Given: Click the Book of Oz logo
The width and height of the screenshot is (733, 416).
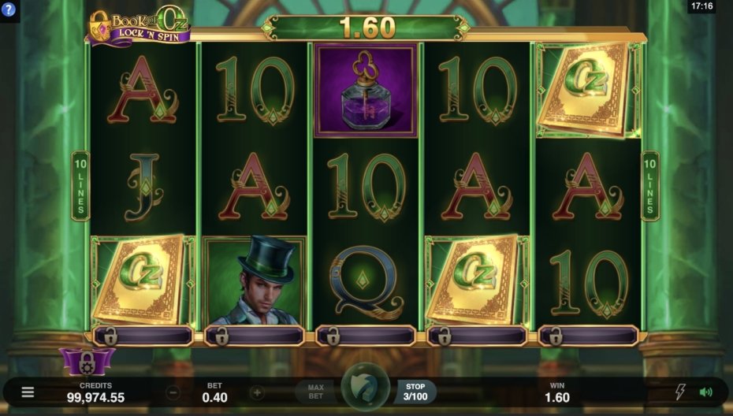Looking at the screenshot, I should point(139,27).
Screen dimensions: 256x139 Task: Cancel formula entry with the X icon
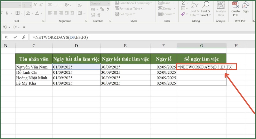click(x=6, y=37)
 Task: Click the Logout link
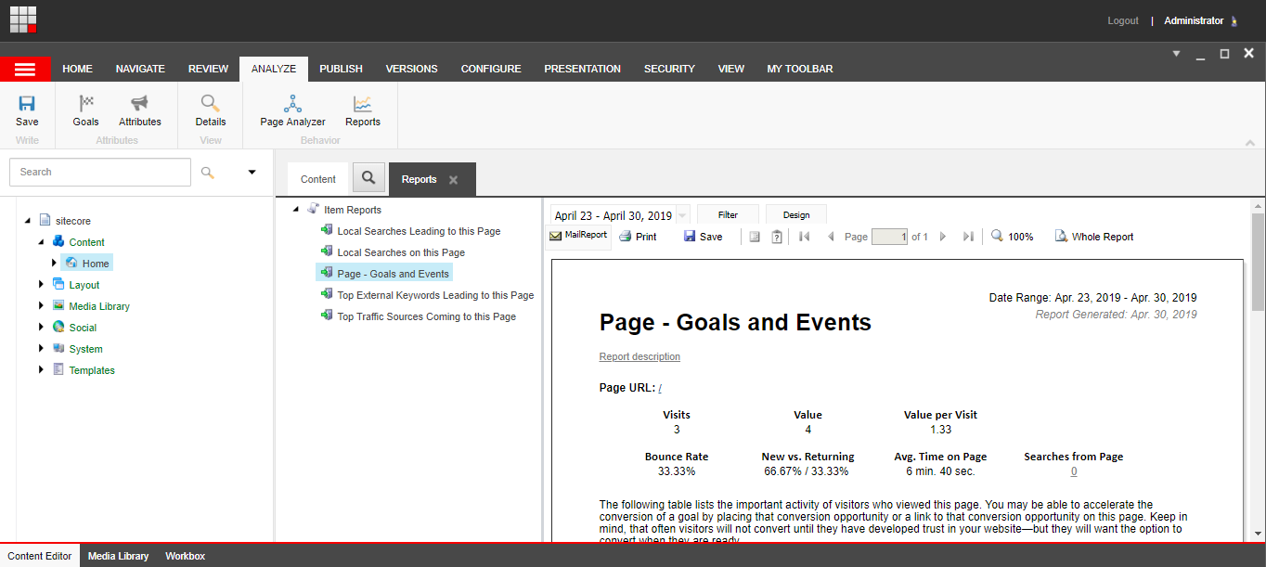(x=1122, y=20)
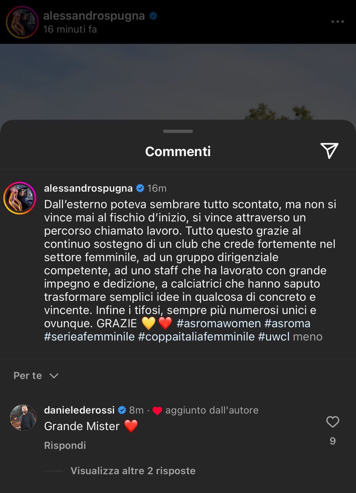Screen dimensions: 356x493
Task: Tap the share paper-plane icon
Action: (x=329, y=151)
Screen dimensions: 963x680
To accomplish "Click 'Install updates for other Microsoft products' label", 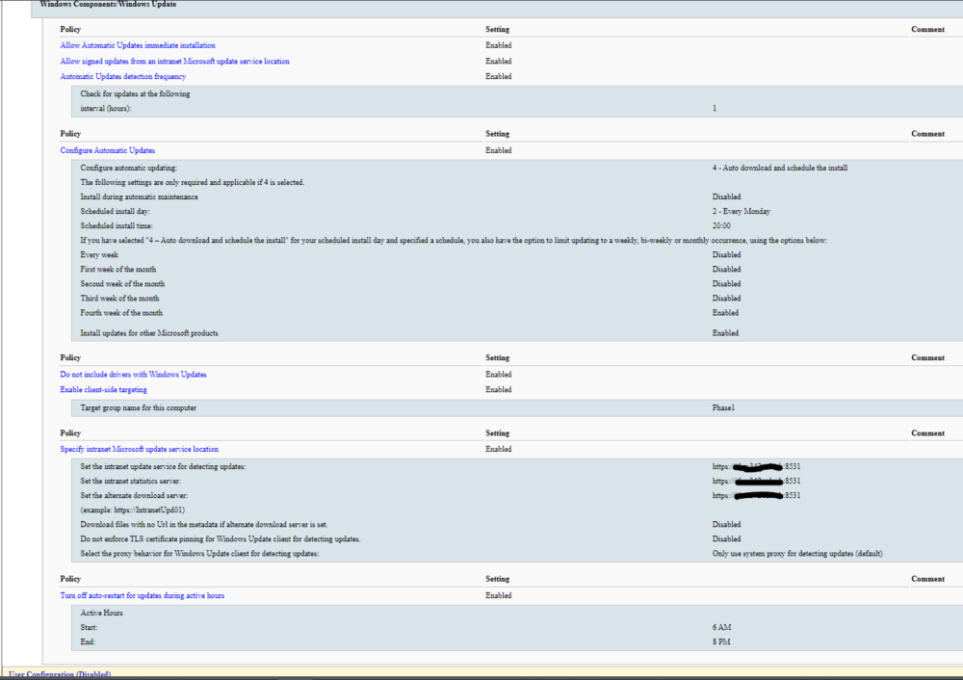I will coord(149,333).
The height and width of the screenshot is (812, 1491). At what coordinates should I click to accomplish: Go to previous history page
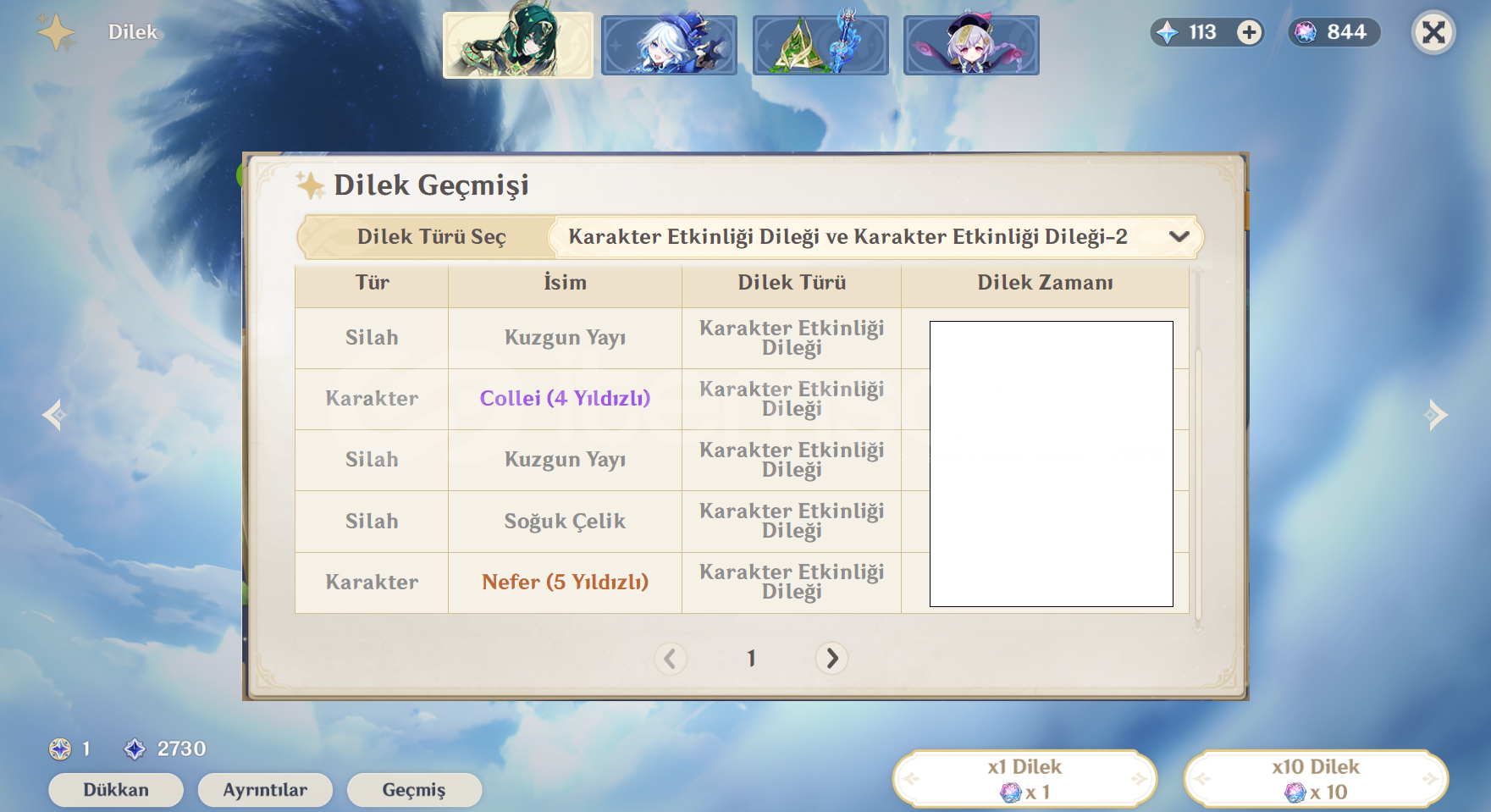(670, 658)
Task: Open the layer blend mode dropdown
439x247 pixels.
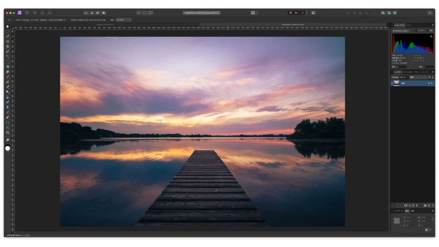Action: pos(418,77)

☆ ☆ ☆

* Prompt
Word for word, please, restate the lines of the listing from the one holding "The height and" down to the last line, leaving out any pictures.

* Problem solution
The height and width of the screenshot is (812, 1491). At what coordinates should I click to accomplish: Go to previous history page
(670, 658)
Task: Open the layer blend mode dropdown
439x247 pixels.
Action: pos(418,77)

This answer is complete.